FIG 2.

Short-stalked P. hirschii cells produce a holdfast. (A) A polar polysaccharide is detected by labeling with WGA-AF488 (green) in short-stalked cells but is absent in long-stalked cells. Scale bar = 2 μm. (B) Short-stalked cells with a holdfast attach polarly to a glass surface. A DIC image (left) and fluorescence image of WGA-AF488 signal (right) of attached cells are shown. Scale bar = 2 μm. (C) Wide-field (left) and TIRF (right) images of a holdfast reveal that the holdfast is located at the surface-cell interface and forms a cap around the cell pole.
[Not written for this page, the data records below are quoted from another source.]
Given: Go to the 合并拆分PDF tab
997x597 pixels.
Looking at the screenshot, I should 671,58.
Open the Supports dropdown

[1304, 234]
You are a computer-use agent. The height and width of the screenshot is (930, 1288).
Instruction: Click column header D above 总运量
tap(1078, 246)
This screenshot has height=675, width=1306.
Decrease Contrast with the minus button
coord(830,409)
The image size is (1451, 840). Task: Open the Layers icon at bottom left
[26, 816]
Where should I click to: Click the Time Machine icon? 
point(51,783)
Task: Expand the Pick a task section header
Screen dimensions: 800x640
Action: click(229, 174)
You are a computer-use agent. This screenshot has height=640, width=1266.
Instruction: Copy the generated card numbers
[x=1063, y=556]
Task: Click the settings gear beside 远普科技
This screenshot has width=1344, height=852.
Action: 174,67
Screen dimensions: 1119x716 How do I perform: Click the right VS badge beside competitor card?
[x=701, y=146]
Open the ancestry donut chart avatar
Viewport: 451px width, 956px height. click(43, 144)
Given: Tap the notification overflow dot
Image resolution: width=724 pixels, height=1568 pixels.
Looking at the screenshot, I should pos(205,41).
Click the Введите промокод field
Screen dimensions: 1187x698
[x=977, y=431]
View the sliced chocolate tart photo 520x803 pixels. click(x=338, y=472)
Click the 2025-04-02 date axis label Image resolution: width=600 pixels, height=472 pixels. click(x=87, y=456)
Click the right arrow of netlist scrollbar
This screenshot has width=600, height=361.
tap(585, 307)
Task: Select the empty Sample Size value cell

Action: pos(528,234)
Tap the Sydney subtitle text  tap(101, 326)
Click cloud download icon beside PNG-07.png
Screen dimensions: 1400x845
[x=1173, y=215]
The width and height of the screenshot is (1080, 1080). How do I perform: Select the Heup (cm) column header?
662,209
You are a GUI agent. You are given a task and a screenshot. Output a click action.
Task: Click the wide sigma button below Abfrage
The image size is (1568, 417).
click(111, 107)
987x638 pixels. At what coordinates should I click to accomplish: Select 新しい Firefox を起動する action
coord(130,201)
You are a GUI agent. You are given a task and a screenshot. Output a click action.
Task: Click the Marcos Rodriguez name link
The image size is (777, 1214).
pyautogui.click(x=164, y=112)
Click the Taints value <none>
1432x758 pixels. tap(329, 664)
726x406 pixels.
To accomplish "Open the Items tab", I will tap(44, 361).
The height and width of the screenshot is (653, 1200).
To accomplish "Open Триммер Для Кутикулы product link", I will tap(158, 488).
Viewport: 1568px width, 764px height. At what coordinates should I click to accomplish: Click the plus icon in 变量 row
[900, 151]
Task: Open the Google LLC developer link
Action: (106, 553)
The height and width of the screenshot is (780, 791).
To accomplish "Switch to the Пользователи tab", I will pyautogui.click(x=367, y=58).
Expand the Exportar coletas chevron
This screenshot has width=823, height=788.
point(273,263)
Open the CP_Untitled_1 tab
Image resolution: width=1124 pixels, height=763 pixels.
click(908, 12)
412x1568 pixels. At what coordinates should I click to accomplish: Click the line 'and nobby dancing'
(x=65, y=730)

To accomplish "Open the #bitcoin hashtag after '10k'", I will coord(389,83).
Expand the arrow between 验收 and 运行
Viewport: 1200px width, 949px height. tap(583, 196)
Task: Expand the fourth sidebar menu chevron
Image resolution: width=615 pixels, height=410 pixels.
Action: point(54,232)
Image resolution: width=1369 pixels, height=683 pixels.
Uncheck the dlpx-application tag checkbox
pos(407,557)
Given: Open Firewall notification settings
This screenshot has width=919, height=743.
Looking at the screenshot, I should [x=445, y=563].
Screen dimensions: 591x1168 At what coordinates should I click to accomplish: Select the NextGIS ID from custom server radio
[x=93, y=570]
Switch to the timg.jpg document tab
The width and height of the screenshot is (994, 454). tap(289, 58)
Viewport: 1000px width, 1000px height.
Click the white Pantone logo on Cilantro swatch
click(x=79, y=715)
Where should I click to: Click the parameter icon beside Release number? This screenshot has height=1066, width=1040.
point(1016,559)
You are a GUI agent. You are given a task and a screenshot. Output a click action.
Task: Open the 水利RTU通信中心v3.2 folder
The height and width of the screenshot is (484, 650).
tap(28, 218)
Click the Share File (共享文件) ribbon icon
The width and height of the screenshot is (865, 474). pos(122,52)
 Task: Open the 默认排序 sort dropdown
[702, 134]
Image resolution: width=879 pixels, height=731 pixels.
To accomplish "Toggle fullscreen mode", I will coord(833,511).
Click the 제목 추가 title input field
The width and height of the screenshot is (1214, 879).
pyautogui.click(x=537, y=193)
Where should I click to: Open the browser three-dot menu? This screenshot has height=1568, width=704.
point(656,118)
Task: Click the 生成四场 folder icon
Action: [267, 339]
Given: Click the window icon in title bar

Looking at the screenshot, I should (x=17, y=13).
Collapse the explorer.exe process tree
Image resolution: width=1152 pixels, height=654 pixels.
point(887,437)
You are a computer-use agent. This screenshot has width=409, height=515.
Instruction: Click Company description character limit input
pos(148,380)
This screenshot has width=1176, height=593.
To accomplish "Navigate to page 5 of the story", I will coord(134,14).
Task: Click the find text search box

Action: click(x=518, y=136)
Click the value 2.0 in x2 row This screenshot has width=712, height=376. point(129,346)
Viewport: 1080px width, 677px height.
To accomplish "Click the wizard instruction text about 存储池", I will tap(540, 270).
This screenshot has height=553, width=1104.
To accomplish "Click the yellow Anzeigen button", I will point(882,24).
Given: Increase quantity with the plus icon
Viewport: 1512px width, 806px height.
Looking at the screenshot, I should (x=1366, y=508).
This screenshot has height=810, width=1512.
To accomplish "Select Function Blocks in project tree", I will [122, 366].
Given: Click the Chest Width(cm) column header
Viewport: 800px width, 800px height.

Schematics indicate the focal plane imaged for the wide-field and TIRF images. Scale bar = 1 μm. (D) Schematic of the experimental setup used in the static biofilm assay in panel E. (E) Biofilm attached to polyvinyl chloride (PVC) coverslips stained with the BacLight LIVE/DEAD stain at different times of a static biofilm assay. The images represent overlays of green (live cells) and red (dead cells) collected by epifluorescence microscopy from the meniscus and bottom of the coverslip. Scale bar = 5 μm. (F) Genetic organization of the putative unipolar polysaccharide (upp) gene cluster (C1_5514 to C1_5522). The locus tag numbers and predicted functions are listed below each arrow. Black arrows indicate the positions of hypothetical proteins. AT, acetyltransferase; GT, glycosyltransferase; MPA-1, membrane-periplasmic-auxiliary protein.